국토교통연구개발사업 평가지표별 연구개발과제 선정에 대한 영향력 분석 - 국토교통기술사업화지원 사업을 중심으로 -

  • 심형욱 (국토교통과학기술진흥원)
  • Received : 2022.01.07
  • Accepted : 2022.02.20
  • Published : 2022.02.28

Abstract

As the need for improvement of transparency and fairness in the selection of national R&D projects has been continuously raised, we analyzed the impact on the evaluation selection results by evaluation indexes for The land transportation technology commercialization support project and searched for ways to improve indexes using the analysis results. As for the research data, it were applied as selection results of new R&D projects and evaluation indexes in two fields(SME innovation and start-up) in 2021. Logistic regression analysis is used for the influence of each evaluation indexes on the evaluation result, and for the regression model, evaluation indexes with low influence are removed in advance through artificial neural network multiple perceptron analysis to improve the reliability of the analysis results. As a result of the analysis, in the field of SME innovation, the influence of the evaluation index on the workforce planning was the lowest and the influence of the appropriateness of commercialization promotion plan was the highest.
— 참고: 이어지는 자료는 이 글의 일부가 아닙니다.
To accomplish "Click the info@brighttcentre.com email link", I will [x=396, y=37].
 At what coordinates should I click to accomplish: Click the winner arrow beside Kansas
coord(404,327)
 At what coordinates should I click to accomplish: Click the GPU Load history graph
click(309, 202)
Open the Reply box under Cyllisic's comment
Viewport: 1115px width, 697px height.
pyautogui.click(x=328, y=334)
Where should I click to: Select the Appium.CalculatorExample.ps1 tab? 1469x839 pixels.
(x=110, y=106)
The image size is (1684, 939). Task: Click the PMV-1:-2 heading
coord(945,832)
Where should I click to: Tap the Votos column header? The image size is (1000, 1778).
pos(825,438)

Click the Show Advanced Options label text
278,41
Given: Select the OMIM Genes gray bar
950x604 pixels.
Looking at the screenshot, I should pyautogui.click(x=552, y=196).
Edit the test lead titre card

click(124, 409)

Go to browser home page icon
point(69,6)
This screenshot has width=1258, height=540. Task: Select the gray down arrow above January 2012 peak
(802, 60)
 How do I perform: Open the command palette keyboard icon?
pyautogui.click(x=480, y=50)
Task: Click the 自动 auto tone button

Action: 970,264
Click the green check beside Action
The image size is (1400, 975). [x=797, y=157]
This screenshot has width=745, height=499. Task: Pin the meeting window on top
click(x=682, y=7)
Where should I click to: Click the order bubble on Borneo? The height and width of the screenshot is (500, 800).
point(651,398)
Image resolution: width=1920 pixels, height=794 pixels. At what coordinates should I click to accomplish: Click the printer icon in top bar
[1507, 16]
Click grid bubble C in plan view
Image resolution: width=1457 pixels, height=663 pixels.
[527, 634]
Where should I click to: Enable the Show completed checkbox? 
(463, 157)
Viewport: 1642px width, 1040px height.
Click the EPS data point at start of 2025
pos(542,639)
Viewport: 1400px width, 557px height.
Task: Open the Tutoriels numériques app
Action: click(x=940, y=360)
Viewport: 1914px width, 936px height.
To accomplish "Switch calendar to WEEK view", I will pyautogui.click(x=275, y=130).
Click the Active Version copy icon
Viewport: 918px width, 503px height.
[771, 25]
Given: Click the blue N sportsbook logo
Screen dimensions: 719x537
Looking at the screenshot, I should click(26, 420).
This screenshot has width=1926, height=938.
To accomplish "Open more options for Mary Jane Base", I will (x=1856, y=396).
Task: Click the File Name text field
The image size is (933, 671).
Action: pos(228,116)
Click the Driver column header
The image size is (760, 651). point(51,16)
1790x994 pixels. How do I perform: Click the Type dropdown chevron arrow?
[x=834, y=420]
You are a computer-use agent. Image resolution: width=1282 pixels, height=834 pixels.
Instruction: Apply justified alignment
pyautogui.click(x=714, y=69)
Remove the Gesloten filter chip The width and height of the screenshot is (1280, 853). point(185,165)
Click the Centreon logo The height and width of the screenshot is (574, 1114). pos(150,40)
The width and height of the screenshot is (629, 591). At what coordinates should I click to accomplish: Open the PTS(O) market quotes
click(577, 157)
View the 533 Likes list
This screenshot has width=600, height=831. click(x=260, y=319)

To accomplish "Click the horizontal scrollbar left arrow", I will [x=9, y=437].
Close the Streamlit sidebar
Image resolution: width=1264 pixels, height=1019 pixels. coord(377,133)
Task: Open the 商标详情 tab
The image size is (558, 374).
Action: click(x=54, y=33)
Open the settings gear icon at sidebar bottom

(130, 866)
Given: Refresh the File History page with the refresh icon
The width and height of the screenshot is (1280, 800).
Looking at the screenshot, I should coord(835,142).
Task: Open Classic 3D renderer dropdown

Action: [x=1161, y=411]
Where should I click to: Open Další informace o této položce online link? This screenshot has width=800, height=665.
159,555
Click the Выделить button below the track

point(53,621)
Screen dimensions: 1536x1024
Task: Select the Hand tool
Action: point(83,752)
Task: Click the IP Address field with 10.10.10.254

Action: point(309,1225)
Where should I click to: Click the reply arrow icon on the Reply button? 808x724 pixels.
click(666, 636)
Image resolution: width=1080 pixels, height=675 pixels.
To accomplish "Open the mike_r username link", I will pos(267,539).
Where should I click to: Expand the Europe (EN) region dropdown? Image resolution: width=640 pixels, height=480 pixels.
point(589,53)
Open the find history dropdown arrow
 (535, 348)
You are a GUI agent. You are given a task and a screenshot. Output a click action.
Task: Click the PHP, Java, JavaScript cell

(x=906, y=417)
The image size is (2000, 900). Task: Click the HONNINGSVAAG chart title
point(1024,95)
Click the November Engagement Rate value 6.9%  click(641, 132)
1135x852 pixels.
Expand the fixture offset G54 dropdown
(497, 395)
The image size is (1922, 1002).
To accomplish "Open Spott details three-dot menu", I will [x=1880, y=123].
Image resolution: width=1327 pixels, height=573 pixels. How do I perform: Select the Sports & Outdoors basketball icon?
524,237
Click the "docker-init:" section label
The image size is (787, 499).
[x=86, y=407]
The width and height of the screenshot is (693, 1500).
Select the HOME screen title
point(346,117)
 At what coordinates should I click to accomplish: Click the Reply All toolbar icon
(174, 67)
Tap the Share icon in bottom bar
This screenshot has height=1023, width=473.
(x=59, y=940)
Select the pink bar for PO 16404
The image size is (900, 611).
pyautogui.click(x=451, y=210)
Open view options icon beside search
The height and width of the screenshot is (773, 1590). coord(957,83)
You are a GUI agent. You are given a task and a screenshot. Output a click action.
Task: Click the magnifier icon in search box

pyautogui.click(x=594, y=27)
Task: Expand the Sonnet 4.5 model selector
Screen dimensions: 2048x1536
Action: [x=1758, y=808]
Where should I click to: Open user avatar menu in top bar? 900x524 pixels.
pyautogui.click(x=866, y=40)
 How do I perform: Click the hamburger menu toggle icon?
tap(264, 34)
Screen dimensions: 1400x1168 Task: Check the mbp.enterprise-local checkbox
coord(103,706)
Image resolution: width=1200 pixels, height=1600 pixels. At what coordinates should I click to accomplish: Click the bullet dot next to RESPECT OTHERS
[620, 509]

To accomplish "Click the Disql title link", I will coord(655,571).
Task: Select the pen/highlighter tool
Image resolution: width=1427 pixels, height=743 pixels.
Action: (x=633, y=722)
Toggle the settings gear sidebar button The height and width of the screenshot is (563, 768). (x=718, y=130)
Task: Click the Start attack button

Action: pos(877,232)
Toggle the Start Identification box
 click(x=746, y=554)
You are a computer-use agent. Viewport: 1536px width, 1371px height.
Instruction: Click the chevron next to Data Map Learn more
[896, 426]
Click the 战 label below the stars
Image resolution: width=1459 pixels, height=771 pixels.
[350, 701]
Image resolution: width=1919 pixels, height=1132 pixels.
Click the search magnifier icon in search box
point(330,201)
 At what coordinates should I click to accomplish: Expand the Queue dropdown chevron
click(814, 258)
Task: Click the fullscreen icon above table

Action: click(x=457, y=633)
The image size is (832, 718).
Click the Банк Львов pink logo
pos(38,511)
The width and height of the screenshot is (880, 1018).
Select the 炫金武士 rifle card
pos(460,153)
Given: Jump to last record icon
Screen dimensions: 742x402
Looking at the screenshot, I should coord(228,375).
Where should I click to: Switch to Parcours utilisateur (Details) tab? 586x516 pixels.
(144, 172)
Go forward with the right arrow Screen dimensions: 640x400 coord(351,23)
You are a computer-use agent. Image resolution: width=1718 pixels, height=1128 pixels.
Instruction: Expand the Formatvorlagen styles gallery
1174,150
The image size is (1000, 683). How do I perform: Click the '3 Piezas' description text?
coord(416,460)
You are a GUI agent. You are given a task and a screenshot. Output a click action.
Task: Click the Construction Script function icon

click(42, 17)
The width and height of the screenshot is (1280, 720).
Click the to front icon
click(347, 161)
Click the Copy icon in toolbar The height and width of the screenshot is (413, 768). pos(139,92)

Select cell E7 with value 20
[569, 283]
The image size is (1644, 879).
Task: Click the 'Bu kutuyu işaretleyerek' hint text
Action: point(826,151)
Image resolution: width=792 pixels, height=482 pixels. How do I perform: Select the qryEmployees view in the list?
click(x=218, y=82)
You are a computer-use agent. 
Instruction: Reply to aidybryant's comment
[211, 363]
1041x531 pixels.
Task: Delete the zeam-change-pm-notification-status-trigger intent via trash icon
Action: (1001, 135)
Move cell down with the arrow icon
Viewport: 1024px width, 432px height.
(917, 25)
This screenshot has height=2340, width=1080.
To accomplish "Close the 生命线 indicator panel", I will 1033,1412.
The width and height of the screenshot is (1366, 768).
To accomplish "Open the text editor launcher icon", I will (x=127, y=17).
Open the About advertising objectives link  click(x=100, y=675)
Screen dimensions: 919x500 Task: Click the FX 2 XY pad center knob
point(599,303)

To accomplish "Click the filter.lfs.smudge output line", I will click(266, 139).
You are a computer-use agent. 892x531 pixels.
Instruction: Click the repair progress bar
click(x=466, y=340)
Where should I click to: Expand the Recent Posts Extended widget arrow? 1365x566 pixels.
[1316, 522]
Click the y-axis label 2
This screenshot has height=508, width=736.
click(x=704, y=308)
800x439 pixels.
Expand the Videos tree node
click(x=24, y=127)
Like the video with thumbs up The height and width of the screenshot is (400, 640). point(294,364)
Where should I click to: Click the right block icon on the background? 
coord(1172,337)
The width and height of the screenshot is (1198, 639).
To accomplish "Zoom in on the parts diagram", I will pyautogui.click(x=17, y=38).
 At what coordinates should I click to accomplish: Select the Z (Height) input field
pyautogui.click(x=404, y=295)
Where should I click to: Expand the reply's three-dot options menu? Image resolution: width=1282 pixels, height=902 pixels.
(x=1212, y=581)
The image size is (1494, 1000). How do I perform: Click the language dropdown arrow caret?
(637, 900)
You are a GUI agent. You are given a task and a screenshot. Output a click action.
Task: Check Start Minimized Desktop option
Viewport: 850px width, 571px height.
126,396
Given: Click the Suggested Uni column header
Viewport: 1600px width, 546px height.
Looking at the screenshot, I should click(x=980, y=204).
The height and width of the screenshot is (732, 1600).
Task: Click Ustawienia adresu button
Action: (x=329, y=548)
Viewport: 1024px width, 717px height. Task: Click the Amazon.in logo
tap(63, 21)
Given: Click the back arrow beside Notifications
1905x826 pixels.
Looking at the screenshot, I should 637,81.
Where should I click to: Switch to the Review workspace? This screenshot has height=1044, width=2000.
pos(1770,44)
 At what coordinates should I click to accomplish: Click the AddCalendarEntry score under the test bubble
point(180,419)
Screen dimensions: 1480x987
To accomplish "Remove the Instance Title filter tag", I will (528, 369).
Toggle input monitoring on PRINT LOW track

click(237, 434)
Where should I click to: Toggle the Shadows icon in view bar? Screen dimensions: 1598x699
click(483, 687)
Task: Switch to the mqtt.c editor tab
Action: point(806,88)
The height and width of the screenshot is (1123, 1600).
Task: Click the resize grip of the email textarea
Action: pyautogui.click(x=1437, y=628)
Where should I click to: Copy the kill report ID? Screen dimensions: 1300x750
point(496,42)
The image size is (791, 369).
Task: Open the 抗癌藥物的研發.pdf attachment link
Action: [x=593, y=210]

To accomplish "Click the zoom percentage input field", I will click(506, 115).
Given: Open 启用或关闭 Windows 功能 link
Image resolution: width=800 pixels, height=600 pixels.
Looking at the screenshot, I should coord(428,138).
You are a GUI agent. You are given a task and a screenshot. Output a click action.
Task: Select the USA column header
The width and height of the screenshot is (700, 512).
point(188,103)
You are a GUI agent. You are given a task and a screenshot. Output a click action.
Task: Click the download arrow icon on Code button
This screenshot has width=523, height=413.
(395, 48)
In the start-up field, the influence of the evaluation indexes for technology development suitability, marketability, and suitability for carrying out the project were estimated to be similar to each other, and the influence of the technology evaluation index was found to be the lowest. The analysis results of this thesis suggest the need for continuous improvement of selection and evaluation indexes, and by using the analysis results to select a fair R&D institution according to the selection of appropriate indexes, it will be possible to contribute to deriving excellent research results and fostering excellent companies in the field of land transportation.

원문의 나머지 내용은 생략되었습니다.